Data for this task:
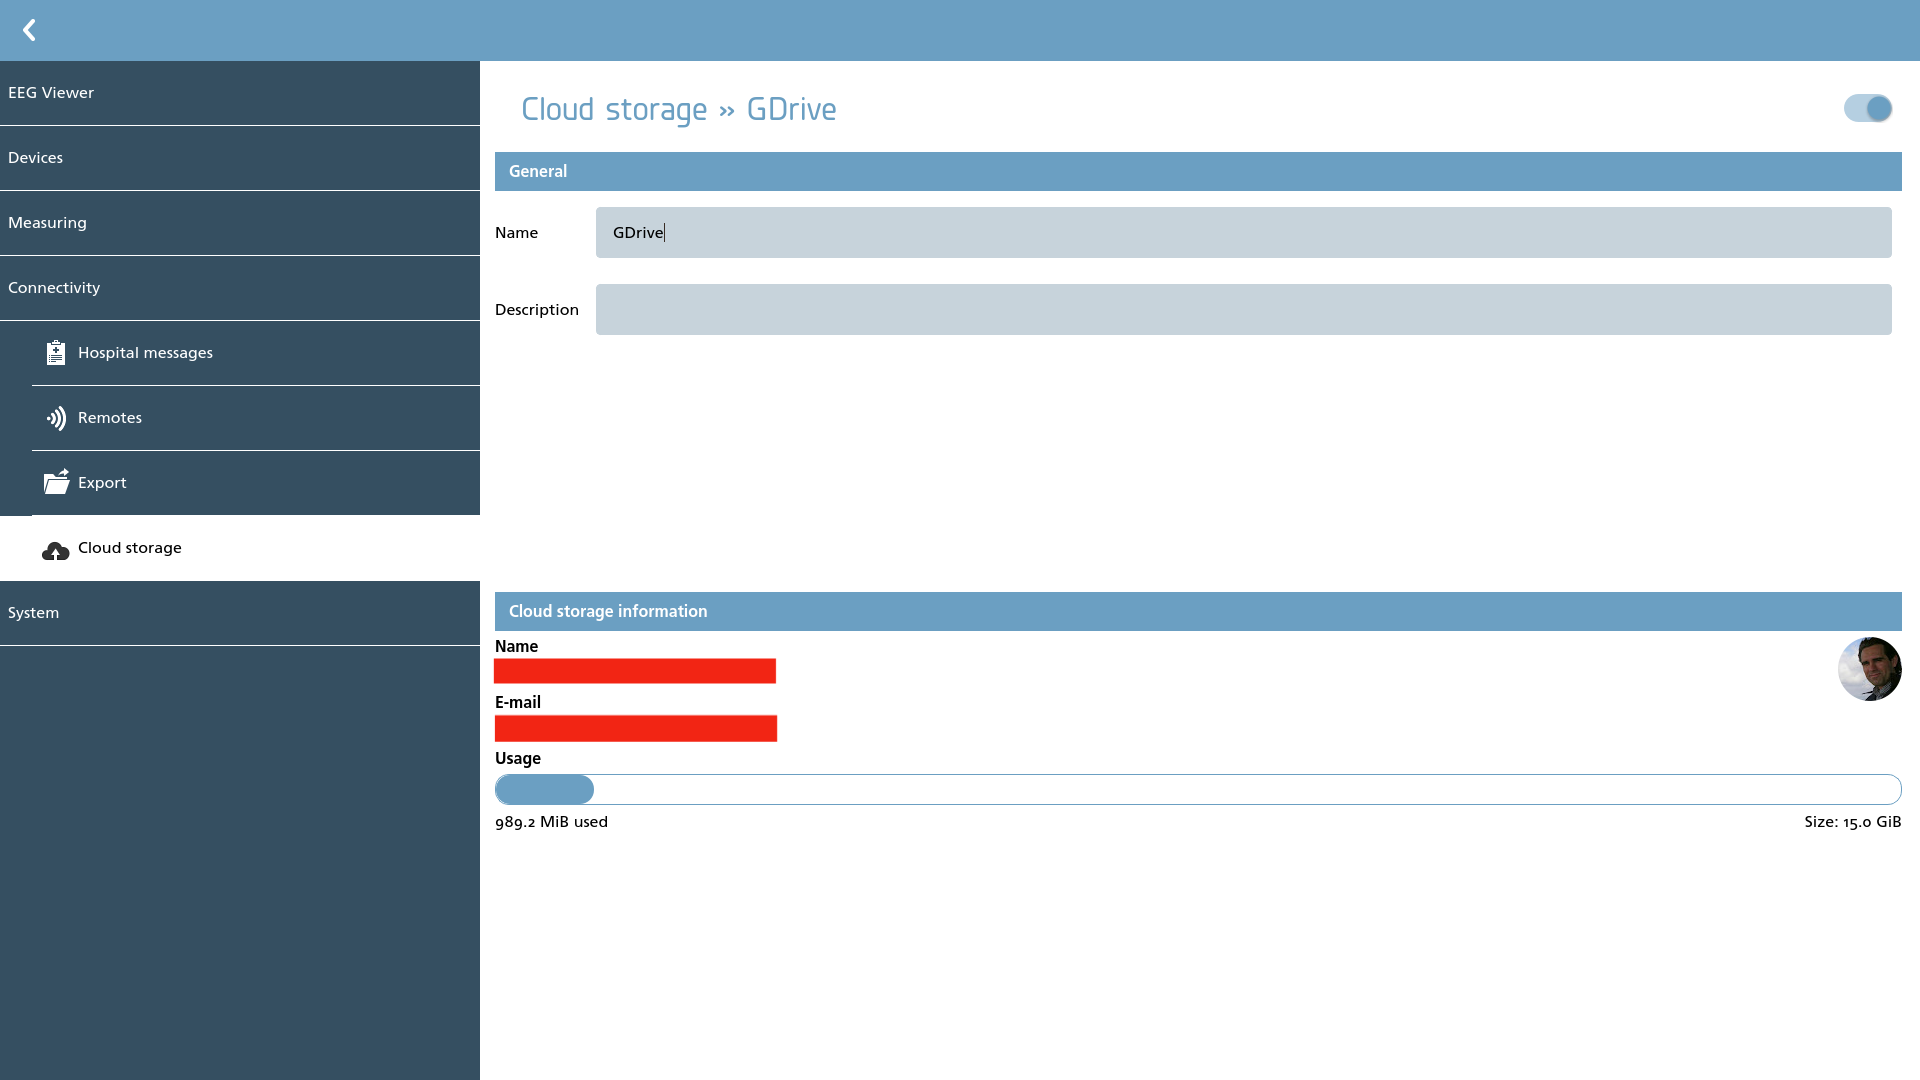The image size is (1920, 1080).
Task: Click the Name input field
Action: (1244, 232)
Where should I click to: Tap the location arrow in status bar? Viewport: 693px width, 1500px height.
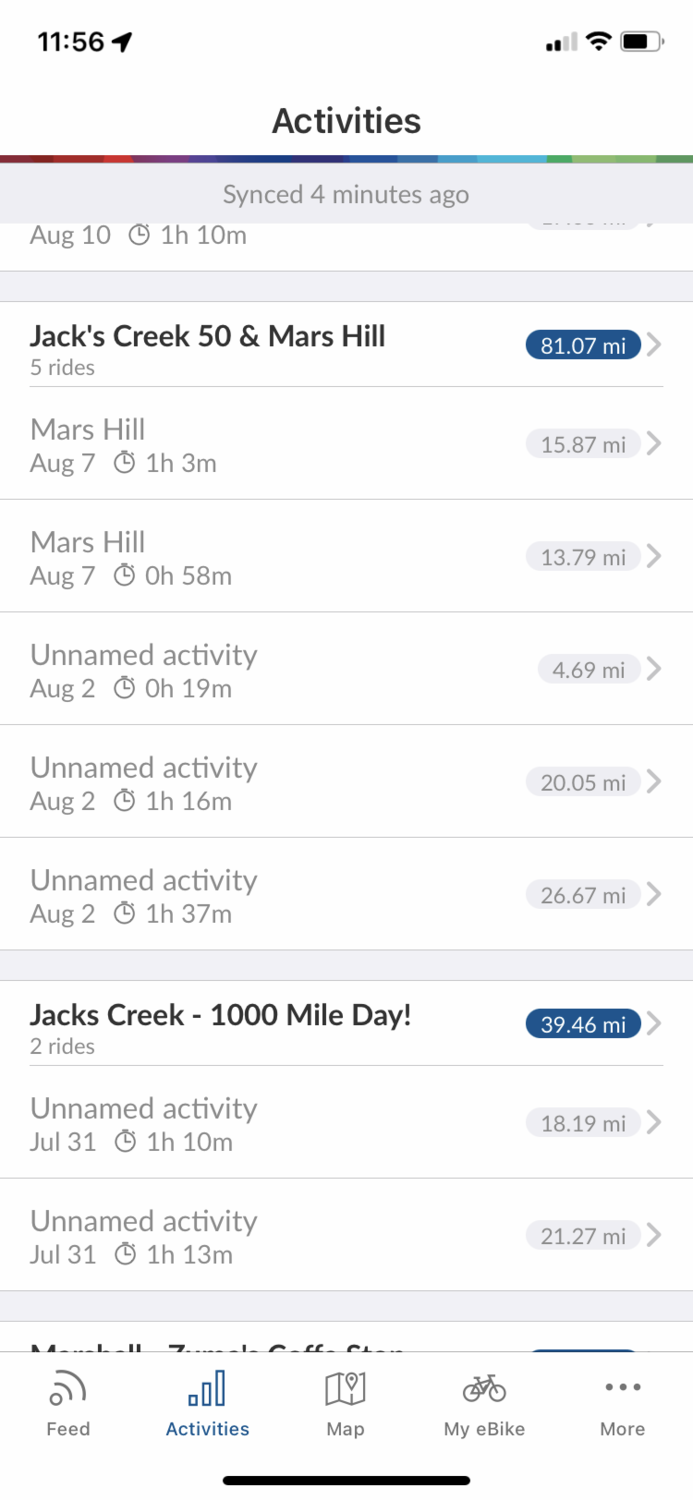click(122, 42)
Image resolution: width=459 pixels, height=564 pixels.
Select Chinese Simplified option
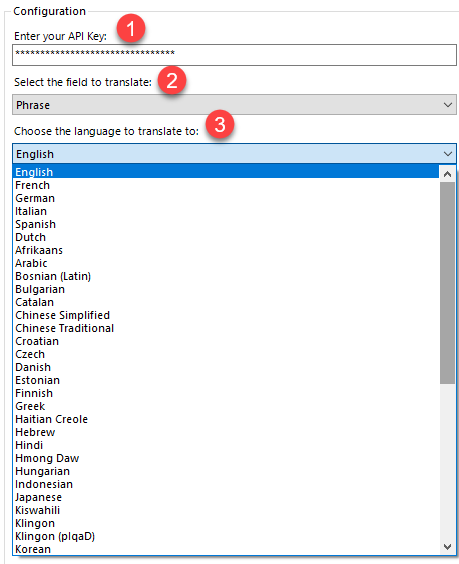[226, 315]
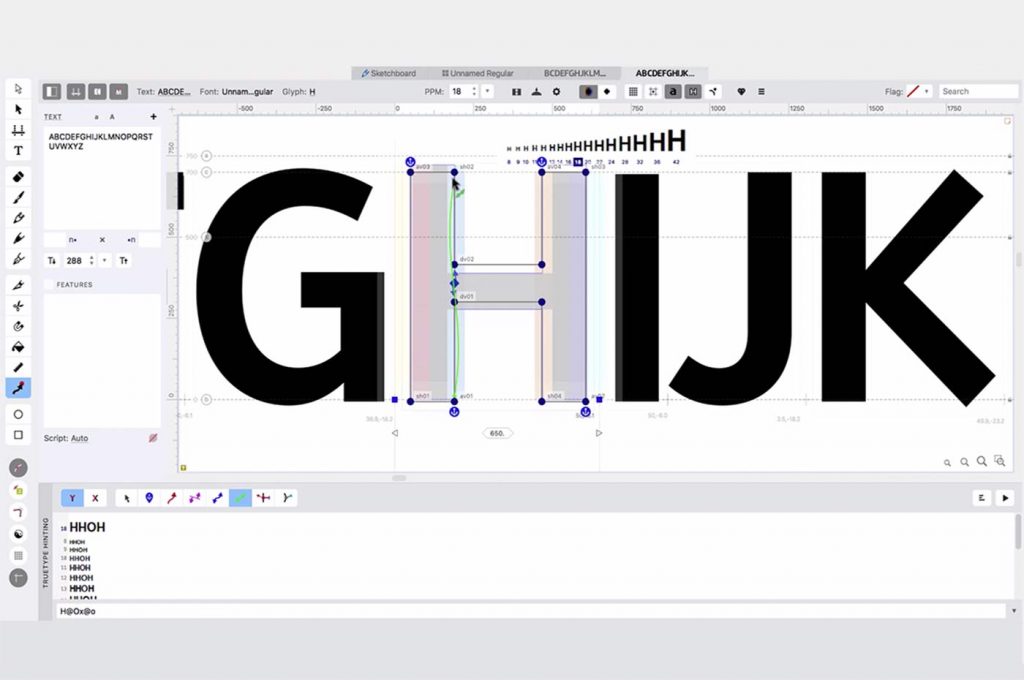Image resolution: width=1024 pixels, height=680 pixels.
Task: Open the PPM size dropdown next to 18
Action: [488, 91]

Problem to work on: Rewrite all the lines above, putting "Wi-Fi icon" in place of "location arrow" and keeping everything else the same. Leave the pictures out of your answer.

Answer below:
The image size is (1920, 1080).
Task: Click the Name input field
Action: (1244, 232)
Where should I click to: Tap the Wi-Fi icon in status bar? Viewport: 693px width, 1500px height.
click(122, 42)
Image resolution: width=459 pixels, height=564 pixels.
Select Chinese Simplified option
[226, 315]
Image resolution: width=1024 pixels, height=680 pixels.
Task: Open the PPM size dropdown next to 18
Action: [488, 91]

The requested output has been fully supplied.